The response of naïve and memory cells to a lymphopenic environment has been the subject of several recent studies. Under normal conditions of HP, memory cells have an advantage due to their lower threshold of response for IL-7, clonal competition, and reduced sensitivity to the effects of Treg cells. It is reasonable to assume this balance would be even more noticeable in the MHC-deficient environment where there are additional obstacles that impair survival of naïve T cells. However, the ability of naïve T cells to undergo HP is different when there are abundant levels IL-2 and IL-15. Not only do these cytokines allow for expansion of naïve cells, but they also generate functionally competent cells [2
]. The peripheral polyclonal T cell populations from donor mice in our experiments did not contain appreciably changed frequencies of CD44hi
cells that might reflect an alteration in phenotype dictated by the immune status of the donor. Nor were the ratios of CD4/CD8 subsets altered, an expected result given that the T cell enrichment approach was a negative rather than positive selection approach, but the origin of the expanded population cannot be ascertained from this fact as the cells acquired a memory-like phenotype in the recipient mice.

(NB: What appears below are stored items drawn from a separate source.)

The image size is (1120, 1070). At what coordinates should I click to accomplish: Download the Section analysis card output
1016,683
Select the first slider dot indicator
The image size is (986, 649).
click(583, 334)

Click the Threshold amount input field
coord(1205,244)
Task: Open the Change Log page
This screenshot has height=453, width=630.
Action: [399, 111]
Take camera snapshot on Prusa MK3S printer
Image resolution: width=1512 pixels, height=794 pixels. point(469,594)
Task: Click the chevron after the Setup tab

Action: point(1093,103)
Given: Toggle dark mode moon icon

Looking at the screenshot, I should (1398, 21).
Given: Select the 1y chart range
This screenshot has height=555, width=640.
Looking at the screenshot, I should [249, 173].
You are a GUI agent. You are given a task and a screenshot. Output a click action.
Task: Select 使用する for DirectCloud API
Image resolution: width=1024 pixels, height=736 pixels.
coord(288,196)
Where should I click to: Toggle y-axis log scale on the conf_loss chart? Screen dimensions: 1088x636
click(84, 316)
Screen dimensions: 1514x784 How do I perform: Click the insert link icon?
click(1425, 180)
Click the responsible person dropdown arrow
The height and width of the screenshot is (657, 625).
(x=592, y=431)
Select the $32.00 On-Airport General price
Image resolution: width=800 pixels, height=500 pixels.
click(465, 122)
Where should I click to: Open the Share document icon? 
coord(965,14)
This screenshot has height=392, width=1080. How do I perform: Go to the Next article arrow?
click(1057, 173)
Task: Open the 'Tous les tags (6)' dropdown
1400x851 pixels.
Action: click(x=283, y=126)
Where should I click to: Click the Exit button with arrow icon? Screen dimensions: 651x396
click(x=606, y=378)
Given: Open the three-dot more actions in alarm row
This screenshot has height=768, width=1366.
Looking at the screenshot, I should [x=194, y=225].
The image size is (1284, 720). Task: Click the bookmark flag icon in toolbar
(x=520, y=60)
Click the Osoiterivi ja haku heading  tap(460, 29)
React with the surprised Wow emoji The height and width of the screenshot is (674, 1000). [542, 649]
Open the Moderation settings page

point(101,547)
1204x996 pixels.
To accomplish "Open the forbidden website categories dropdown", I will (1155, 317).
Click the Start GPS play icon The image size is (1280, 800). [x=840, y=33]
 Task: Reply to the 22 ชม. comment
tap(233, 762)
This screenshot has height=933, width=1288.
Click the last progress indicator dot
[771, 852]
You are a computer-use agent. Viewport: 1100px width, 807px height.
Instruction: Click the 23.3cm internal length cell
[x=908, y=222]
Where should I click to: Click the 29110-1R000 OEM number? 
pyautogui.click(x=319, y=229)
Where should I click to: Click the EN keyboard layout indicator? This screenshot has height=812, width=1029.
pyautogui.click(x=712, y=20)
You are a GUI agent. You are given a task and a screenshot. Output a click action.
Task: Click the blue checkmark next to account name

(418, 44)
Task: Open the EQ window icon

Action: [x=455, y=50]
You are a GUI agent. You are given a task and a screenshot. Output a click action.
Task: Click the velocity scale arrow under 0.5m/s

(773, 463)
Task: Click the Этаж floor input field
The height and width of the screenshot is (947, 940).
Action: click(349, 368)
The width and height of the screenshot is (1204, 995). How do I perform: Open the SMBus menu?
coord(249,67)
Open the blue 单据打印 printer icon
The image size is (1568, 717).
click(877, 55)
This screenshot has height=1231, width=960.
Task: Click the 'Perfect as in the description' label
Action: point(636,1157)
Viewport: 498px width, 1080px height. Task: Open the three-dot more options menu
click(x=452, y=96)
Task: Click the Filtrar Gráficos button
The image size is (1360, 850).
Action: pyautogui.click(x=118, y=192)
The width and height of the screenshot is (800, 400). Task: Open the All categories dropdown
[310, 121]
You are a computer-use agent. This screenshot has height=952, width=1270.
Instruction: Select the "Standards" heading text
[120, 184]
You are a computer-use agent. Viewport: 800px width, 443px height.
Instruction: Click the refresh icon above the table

Finally, we cannot completely exclude a role for CD4/CD25/FoxP3+ Treg cells. Independent studies indicate Treg cells are deficient in MHC-less recipients [27
], and our preliminary data suggest that the MHC-deficient environment does not strongly support survival of Treg cells. We quantified FoxP3 cells in samples from the mice a posteriori
, and thus relied on immunohistochemistry of formalin-fixed and paraffin embedded tissues. No difference was apparent in SCID mice that received naïve, AE-NR, or AE-R T cells or in DKO mice that received naïve or AE-NR T cells. The absence (or loss) of Treg cells may reflect their formation in the thymus at the boundary of TCR affinities for self, separating cells that are high affinity and subject to negative selection from those that are low affinity and subject to positive selection. The proclivity of Treg cells for self probably makes them particularly dependent on MHC, both for survival and for tuning; thus, they might die readily in a peripheral environment that is devoid of MHC.
Nevertheless, if regulatory T cells were the main reason why tolerance was maintained in adoptively transferred SCID mice, as compared to DKO mice, we might expect them to similarly dampen anti-self (tumor) responses in animals that received antigen-experienced T cells primed in the presence of FasL (AE-R), since survival of Treg cells should be assured in the MHC-positive SCID environment. Similarly, while the observation that class I SKO did not universally reject pancreatic islet grafts could be consistent with survival of Treg cells in the MHC class II-positive environment, the prediction would then be that Treg cells should die in class II SKO mice and that these animals would reject islet grafts, and this was not the case. Hence, the sum of our data implicates intrinsic mechanisms that are at least partially independent of Treg cells for the generation of islet and tumor rejection phenotypes in DKO mice.
In summary, our results are consistent with the interpretations that MHC class I is required for survival of naïve CD8 T cells, but not memory CD8 T cells, and that MHC class II provides ‘tuning’ signals that restrain autoreactivity by CD4 T cells. It is widely assumed that most tumors express only self-antigens and are therefore immunologically silent. Hence, unresponsiveness to tumors, or to pancreatic islets in non-autoimmune prone animals, is reversed by the absence of ligands that limits self-reactivity, i.e., self-MHC.